Supplied data:

---

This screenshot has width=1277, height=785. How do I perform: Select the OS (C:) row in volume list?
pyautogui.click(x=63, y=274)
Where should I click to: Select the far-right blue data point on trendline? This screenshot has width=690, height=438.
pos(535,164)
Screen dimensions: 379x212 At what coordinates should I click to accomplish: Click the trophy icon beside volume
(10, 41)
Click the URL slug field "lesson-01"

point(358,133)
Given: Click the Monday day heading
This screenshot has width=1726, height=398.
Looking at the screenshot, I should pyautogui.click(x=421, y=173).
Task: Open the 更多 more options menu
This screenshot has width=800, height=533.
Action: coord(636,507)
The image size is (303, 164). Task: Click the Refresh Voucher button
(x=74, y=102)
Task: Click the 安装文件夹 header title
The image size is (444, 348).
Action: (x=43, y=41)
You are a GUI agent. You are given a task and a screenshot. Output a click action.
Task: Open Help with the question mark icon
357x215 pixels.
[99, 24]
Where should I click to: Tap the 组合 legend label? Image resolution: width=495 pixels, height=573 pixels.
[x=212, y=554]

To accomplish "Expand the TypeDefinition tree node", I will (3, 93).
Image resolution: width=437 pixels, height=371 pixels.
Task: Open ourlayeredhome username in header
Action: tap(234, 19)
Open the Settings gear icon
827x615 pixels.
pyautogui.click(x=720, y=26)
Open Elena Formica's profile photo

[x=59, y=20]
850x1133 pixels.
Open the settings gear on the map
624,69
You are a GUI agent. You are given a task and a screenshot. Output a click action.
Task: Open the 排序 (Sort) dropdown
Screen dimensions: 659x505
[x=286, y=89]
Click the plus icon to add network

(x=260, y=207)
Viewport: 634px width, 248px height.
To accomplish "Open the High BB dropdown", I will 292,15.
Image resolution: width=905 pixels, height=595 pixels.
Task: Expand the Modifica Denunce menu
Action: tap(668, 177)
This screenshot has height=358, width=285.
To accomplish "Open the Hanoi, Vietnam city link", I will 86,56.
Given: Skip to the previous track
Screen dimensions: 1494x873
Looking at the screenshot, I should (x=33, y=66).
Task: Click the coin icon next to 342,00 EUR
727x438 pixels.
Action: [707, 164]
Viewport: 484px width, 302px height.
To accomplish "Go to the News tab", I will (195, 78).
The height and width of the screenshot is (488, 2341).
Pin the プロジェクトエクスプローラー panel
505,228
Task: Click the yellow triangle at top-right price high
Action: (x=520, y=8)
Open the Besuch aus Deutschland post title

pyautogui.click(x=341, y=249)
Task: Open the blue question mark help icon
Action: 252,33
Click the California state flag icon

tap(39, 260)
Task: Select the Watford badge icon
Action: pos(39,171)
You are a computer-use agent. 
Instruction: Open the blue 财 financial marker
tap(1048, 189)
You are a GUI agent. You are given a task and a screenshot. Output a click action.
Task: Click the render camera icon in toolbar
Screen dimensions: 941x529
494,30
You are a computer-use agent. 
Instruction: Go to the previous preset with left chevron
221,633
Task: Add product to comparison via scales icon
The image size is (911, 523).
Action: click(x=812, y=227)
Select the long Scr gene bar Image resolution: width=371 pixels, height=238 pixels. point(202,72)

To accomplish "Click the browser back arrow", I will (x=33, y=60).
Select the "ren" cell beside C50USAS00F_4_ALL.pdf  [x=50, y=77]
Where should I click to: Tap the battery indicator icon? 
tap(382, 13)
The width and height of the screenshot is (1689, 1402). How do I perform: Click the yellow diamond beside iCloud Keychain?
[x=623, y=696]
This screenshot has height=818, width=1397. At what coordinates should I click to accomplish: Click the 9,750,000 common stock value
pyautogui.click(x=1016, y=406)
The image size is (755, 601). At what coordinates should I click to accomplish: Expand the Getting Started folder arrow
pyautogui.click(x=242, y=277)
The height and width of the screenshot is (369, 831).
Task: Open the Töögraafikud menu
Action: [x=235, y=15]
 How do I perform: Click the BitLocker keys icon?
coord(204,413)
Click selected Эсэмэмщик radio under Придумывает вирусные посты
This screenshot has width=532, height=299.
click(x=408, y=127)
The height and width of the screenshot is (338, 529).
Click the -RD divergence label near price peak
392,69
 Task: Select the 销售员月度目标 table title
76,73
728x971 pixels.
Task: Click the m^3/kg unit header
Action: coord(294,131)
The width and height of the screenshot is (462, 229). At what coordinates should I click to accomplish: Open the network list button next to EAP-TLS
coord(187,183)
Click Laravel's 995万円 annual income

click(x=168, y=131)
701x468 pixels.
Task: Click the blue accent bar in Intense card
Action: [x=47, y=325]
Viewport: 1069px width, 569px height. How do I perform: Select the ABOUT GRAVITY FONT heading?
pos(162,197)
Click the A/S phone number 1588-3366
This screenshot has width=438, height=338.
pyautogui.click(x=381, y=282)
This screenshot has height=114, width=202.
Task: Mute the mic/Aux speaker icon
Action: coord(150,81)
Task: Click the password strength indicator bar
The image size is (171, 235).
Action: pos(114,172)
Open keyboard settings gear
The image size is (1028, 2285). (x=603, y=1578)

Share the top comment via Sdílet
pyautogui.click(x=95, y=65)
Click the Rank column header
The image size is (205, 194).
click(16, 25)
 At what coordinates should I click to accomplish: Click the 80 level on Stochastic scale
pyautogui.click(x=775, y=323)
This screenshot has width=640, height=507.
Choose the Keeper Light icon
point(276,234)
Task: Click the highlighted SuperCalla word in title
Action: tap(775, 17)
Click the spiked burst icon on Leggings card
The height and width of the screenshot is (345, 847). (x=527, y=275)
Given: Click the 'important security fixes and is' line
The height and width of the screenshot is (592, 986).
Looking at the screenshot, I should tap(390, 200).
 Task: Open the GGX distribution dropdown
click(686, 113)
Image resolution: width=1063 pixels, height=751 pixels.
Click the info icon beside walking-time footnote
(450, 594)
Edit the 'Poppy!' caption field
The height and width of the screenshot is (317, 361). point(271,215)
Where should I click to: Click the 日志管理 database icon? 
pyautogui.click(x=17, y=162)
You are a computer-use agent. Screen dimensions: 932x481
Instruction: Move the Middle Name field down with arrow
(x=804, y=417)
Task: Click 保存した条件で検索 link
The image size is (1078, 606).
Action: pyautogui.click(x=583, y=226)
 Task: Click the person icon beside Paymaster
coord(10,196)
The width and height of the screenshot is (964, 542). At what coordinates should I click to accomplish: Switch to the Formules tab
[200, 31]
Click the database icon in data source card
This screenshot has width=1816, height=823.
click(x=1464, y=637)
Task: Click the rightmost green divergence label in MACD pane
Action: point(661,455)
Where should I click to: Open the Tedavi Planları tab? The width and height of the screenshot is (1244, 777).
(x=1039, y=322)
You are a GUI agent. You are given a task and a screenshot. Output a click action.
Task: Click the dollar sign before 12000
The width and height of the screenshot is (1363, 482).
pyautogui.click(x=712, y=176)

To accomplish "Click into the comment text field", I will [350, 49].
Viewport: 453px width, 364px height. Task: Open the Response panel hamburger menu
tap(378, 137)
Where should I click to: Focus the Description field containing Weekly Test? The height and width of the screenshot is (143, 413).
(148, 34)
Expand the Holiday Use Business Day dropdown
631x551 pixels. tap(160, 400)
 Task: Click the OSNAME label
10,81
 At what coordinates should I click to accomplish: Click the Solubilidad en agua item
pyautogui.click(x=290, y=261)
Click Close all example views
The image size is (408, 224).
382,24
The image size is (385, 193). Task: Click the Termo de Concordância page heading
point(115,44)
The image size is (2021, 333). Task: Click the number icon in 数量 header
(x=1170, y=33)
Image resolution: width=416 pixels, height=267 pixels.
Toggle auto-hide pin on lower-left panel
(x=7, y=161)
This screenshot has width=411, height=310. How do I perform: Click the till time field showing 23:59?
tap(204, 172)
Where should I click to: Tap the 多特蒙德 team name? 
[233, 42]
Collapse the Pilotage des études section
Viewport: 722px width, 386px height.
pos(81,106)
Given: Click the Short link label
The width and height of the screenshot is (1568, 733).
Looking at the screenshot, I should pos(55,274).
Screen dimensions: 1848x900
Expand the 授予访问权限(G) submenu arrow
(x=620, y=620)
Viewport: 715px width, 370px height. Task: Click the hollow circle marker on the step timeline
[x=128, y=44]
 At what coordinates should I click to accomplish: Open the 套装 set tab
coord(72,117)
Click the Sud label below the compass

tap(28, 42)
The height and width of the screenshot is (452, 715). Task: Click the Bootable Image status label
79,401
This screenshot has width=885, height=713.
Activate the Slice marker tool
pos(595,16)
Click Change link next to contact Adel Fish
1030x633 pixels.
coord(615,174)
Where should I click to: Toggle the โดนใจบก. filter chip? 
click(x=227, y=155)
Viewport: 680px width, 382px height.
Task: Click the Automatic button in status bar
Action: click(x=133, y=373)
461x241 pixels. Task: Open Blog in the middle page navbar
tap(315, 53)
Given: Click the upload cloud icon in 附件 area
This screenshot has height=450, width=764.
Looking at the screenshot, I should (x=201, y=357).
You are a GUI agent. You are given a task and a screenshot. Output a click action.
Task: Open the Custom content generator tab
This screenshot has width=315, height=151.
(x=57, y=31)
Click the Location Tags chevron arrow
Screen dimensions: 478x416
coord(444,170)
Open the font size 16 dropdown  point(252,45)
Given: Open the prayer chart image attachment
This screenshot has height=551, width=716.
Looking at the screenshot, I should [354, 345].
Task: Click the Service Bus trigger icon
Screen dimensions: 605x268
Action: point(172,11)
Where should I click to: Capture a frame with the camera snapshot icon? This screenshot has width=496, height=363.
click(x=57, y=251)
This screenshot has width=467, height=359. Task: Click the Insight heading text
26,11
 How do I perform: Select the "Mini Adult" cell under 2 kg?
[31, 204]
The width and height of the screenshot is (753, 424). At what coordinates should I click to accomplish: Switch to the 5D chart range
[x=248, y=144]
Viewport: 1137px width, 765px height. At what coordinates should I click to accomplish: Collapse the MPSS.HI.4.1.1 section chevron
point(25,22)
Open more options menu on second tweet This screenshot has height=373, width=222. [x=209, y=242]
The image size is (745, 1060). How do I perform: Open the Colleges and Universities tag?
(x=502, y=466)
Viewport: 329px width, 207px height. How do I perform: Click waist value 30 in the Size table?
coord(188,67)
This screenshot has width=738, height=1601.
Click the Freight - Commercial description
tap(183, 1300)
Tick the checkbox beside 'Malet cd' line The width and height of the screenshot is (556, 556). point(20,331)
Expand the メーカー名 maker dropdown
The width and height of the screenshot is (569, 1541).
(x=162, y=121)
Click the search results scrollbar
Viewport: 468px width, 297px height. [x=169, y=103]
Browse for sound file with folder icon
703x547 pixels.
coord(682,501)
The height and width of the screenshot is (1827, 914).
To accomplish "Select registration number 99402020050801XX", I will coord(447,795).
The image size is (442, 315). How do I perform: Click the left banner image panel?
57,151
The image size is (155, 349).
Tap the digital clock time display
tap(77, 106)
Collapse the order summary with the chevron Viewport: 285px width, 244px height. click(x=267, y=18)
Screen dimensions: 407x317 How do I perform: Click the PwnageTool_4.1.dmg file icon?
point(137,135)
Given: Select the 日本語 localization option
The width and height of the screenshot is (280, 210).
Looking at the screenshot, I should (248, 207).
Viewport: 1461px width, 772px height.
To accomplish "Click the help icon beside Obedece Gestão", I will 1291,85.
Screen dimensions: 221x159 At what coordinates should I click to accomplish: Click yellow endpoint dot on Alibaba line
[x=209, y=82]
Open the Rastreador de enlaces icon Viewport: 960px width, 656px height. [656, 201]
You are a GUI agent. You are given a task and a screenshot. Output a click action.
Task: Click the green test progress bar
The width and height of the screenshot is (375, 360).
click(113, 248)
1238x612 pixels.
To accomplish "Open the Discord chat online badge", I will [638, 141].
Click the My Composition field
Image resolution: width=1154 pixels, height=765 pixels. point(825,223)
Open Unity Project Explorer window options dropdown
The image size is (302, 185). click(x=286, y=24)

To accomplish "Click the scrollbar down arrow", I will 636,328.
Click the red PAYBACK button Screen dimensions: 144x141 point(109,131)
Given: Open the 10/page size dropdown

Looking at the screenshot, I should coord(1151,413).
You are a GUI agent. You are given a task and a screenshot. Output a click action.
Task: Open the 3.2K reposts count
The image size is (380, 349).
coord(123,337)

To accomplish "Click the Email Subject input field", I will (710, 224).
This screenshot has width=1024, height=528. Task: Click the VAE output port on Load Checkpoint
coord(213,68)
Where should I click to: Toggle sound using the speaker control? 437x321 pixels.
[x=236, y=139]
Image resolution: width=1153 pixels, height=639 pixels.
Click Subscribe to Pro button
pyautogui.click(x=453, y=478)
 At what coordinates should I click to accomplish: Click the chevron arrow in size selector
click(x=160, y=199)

---

Each line of the entries above that contains "link" is to be copied.

Answer for this exercise:
To accomplish "Open the Hanoi, Vietnam city link", I will 86,56.
Task: Click 保存した条件で検索 link
Given: Click the Short link label
Click Change link next to contact Adel Fish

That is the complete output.